Venti ore dopo la celebrazione dell’accordo di coalizione in cui «si vede la mano dei socialdemocratici», Martin Schulz è alle prese con la rivolta nel partito. Gli eletti al Bundestag gli rinfacciano di aver pensato al destino personale prima che al futuro della Spd, proprio alla vigilia del referendum degli iscritti previsto entro fine mese. C’è chi gli chiede, senza mezzi termini, di fare un passo indietro, e chi prima taceva e ora parla.

TUTTO A PORTE CHIUSE ma con voci passanti oltre la soglia anche della normale dialettica politica. Di pubblico dominio grazie alle rivelazioni della stampa, esattamente come la lista dei ministri Spd dove spicca il vice-cancelliere Olaf Scholz neo ministro delle finanze . Mentre le notizie storiche rischiano di passare in sordina: se Schulz «girerà» la segreteria della Spd alla capogruppo Andrea Nahles, per la prima volta dopo 153 anni sarà una donna a guidare il partito socialista tedesco.

La riunione privata del gruppo parlamentare Spd di mercoledì «intercettata» da Die Welt restituisce il clima intorno a Schulz in veste di ministro degli esteri. Nel meeting nessuna divergenza sull’accordo con la Cdu ma critica alle ambizioni del segretario. Il leader del partito in Sassonia, Martin Dulig, implora: «Ti chiedo, Martin, di riconsiderare il tuo ruolo nel governo». Così deputati di Bassa Sassonia, Nordreno-Vestfalia, Assia mai sentiti prima, senza contare gli Jusos disobbedienti già alla Groko. Per questo è già partita la successione.

LA FUTURA SEGRETARIA è iscritta a Ig-Metall ma anche ad Attac; sostiene l’energia di Eurosolar mentre presiede gli «Amici del Brandt-Center» di Gerusalemme e la scuola di formazione Spd. Nel curriculum, il cursus richiesto a chi aspira alla carica pubblica, compreso il ministero del lavoro guidato fino al 2017.

EPPURE LA CHIAVE del successo di Andrea Nahles, 47 anni, cattolica, non sta nella gavetta perfetta ma nell’avere convinto – in appena sette minuti – il 56% dei delegati del congresso di Bonn a votare la «Realpolitik» di Schulz.
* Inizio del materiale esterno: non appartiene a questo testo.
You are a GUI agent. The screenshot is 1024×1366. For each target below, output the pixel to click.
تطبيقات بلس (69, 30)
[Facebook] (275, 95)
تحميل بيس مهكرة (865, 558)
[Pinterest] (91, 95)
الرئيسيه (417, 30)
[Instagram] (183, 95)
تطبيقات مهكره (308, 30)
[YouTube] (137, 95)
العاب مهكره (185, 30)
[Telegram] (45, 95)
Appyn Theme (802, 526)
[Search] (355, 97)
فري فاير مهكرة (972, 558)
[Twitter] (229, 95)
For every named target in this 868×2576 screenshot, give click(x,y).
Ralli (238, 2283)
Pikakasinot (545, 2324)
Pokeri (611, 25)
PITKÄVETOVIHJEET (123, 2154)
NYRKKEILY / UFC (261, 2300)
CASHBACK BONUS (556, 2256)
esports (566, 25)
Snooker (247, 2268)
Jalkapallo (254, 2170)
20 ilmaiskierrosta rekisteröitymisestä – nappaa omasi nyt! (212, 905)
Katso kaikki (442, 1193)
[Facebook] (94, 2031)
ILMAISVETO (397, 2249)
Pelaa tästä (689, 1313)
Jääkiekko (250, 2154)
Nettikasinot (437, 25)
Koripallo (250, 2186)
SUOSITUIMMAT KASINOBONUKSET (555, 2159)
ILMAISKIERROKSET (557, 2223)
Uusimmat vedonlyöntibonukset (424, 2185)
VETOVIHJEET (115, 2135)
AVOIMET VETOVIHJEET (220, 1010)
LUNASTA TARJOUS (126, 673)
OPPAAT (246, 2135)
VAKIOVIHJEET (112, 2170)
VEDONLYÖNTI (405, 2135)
Da quel momento Nahles è diventata segretaria sul campo, in supplenza al leader condannato dalle proprie parole: da «non farò l’alleanza con Merkel» a «mai in un governo a guida Cdu».

Al di là della credibilità personale, la successione nella Spd assolve al «ricambio generazionale» richiesto dalla maggioranza del partito e accelerato dalla partecipazione di molti dirigenti al governo.

Ma la svolta si rende necessaria anche a sovvertire i sondaggi, che ieri fotografavano i socialisti a meno 2,5% rispetto alle elezioni del 24 settembre. In attesa di capire se e di quanto la linea-Nahles differirà da quella di Schulz e quale sarà il risultato del voto regionale, a cominciare dalla Baviera, alle urne in autunno.

NEL NUOVO GOVERNO Merkel, invece, il primo uomo della Spd resta Olaf Scholz: a lui è affidato il ministero delle finanze «strappato» alla Cdu. Dovrà mettere a bilancio i nuovi fondi per l’Europa e i dodici miliardi di euro per la fibra ottica rottamando il debito-zero imposto da Wolfgang Schäuble. L’indole, però, appare in linea con il predecessore.

ALLA WILLY BRANDT HAUS, quartier generale della Spd a Berlino, si dice che il carattere del futuro vice-cancelliere oscilli tra sicurezza e arroganza. Ma anche che sia il miglior tattico a disposizione del partito e il vero artefice dell’accordo sui dicasteri «pesanti» incassati dai socialisti.
Classe 1958, dal 2011 Scholz è il sindaco-governatore della città-stato di Amburgo (che ora dovrà tornare a votare), dopo aver ricoperto la carica di segretario generale Spd dal 2002 al 2004 e di ministro del lavoro nel primo governo Merkel fino al 2009. I socialdemocratici non lo amano particolarmente: all’ultimo congresso è risultato il dirigente con il peggior indice di gradimento (59%).
Senza contare la fama da «sindaco-sceriffo» di cui gode nella sinistra, dopo un lustro di «guerra» ai centri sociali di Amburgo e la militarizzazione del G-20.

TUTTAVIA, SCHOLZ è la figura perfetta per l’incarico assegnato, anche se ufficialmente non ha ancora accettato. Zero conferme fino al referendum degli iscritti, è il diktat impartito dai vertici della Spd. Vale anche per la successione a Martin Schulz che verrà annunciata solo dopo il referendum sulla Groko degli iscritti.